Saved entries
....
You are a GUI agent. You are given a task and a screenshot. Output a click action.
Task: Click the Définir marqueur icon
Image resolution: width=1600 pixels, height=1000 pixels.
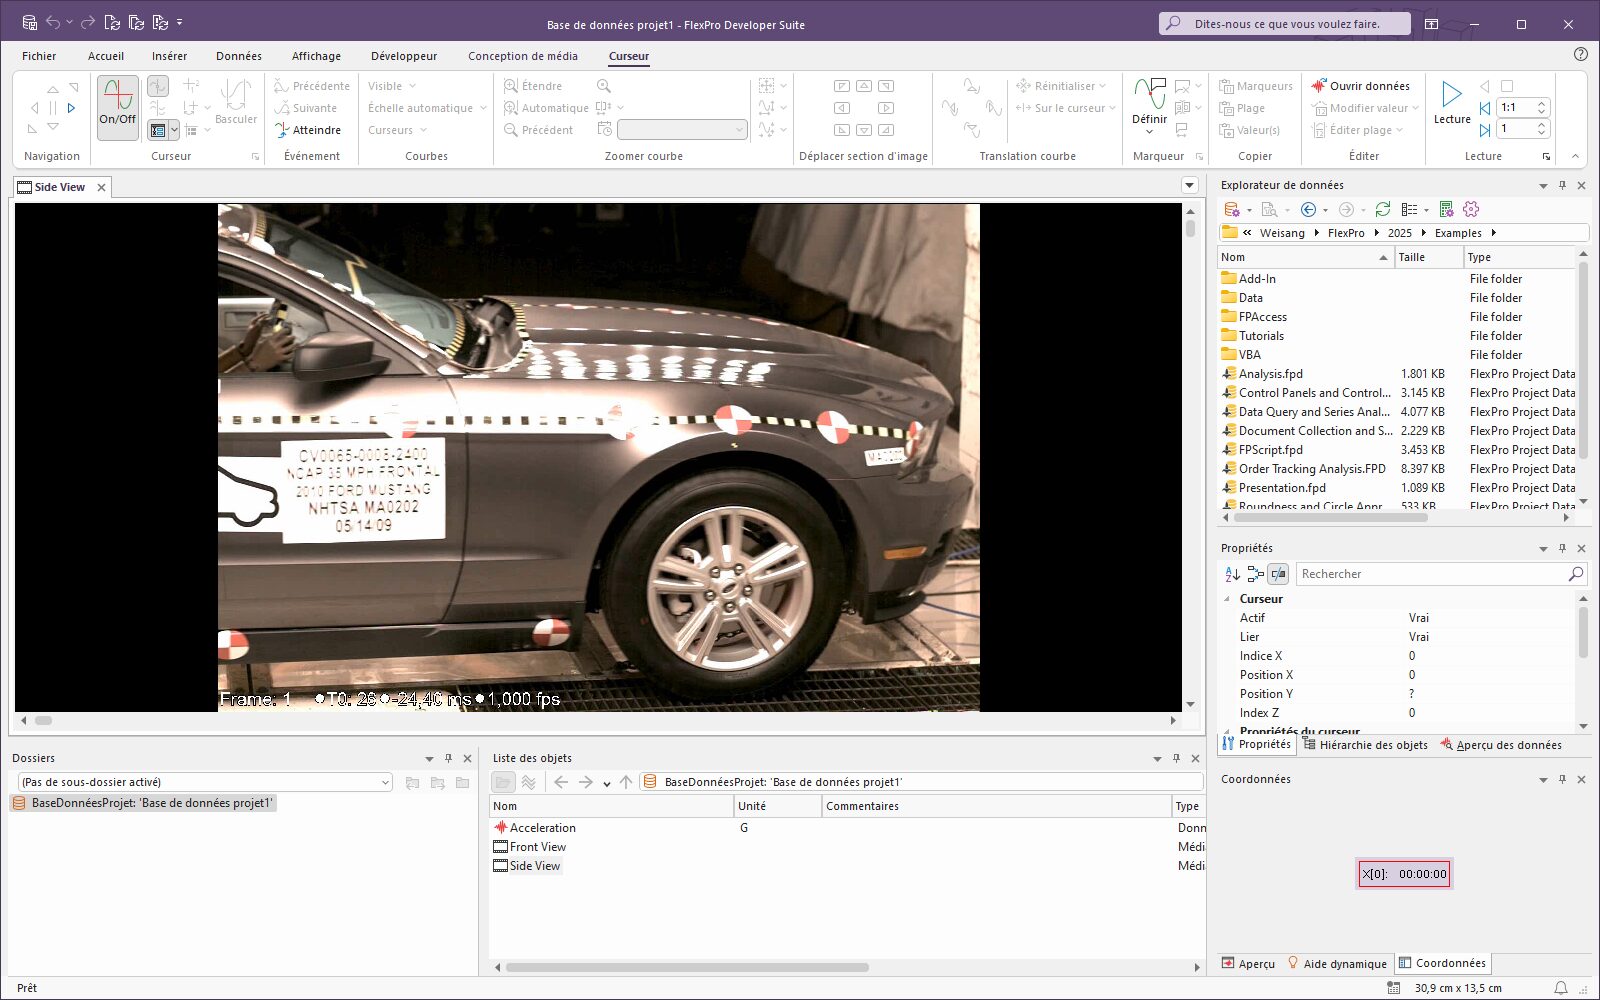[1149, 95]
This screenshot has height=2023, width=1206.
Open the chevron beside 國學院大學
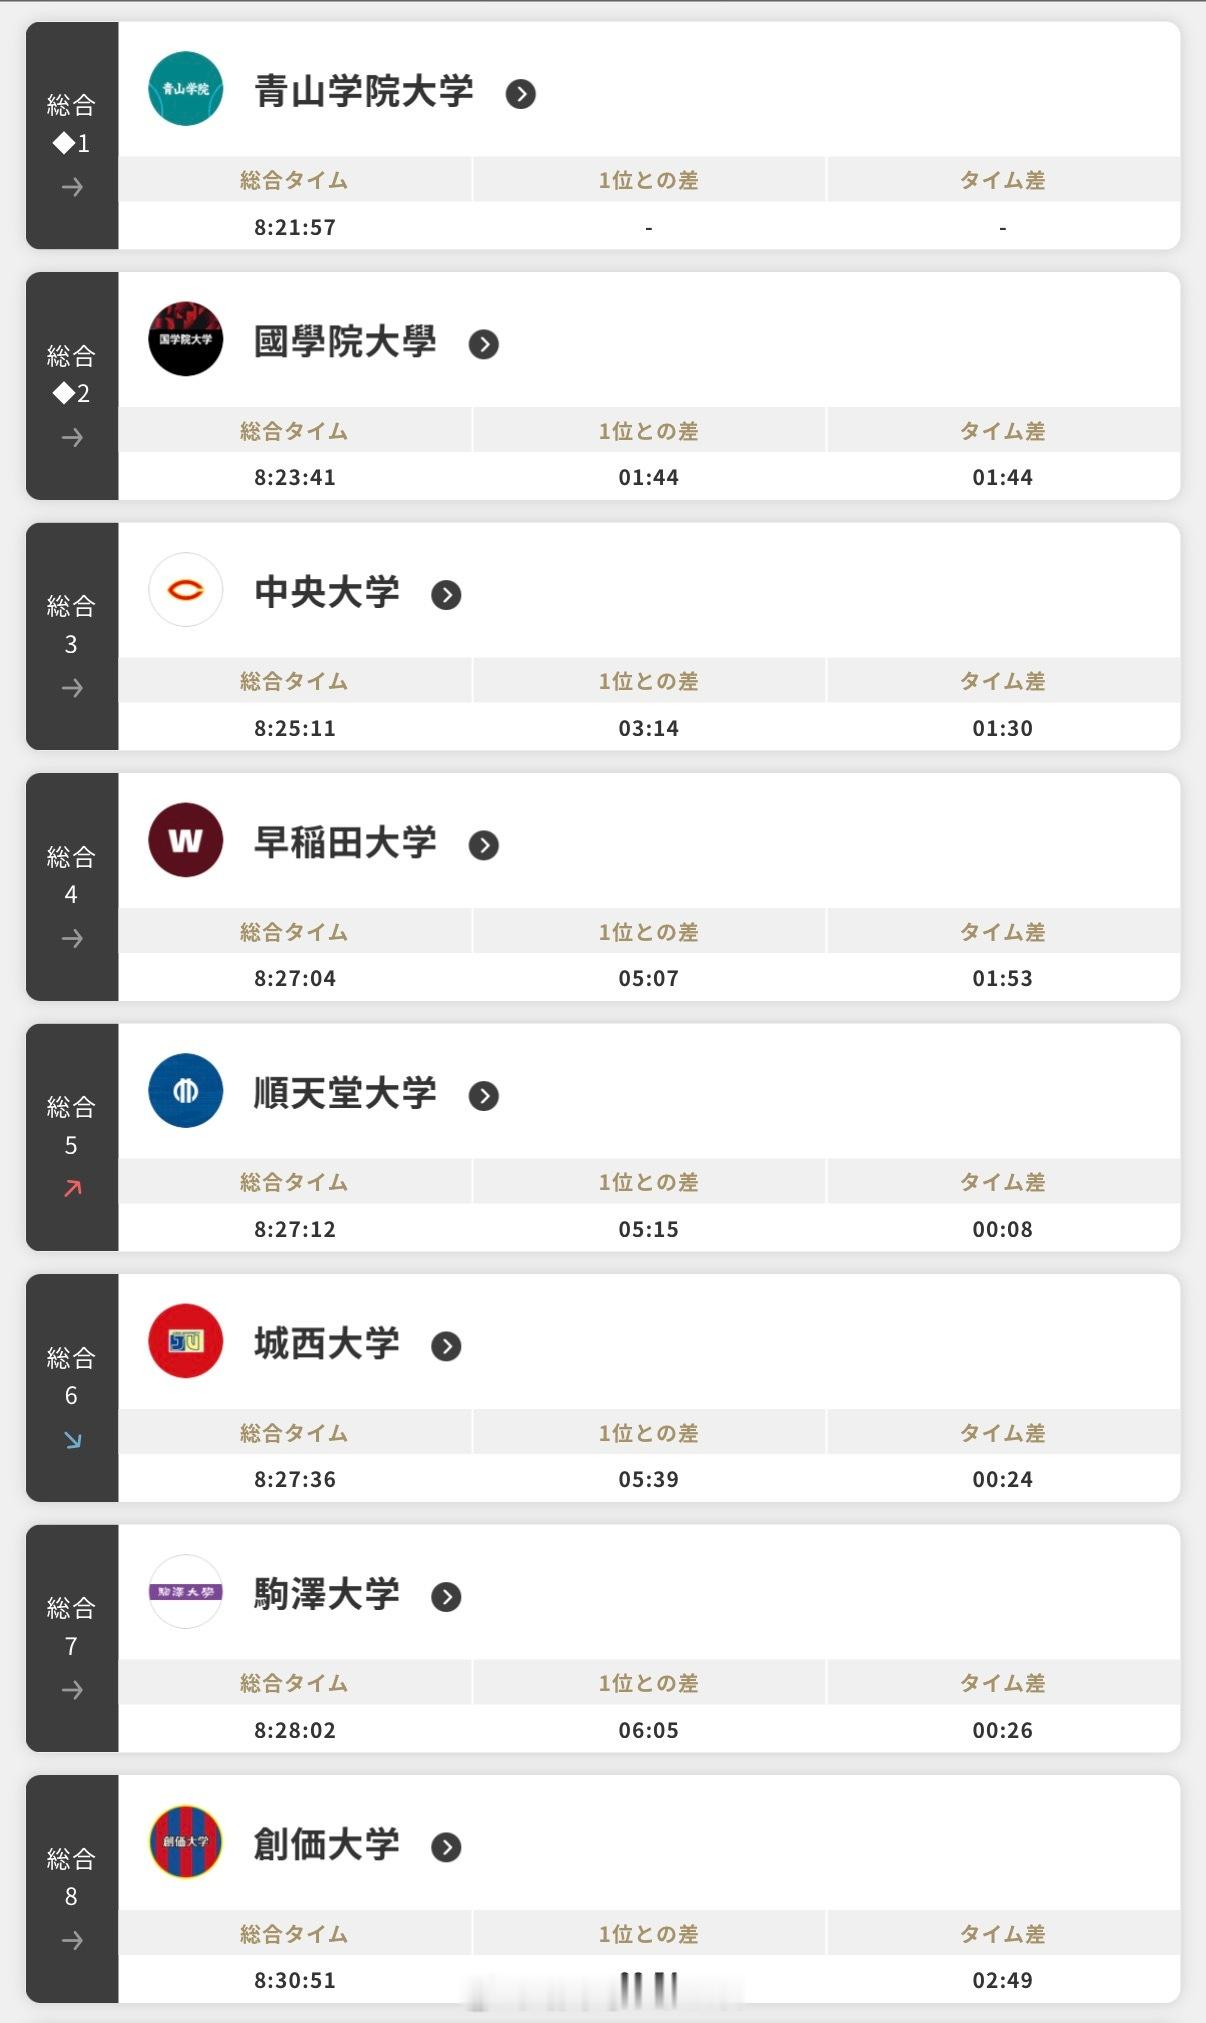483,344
....
Determine how many lines of the data above contain the string "screenshot", and answer with the number only.

2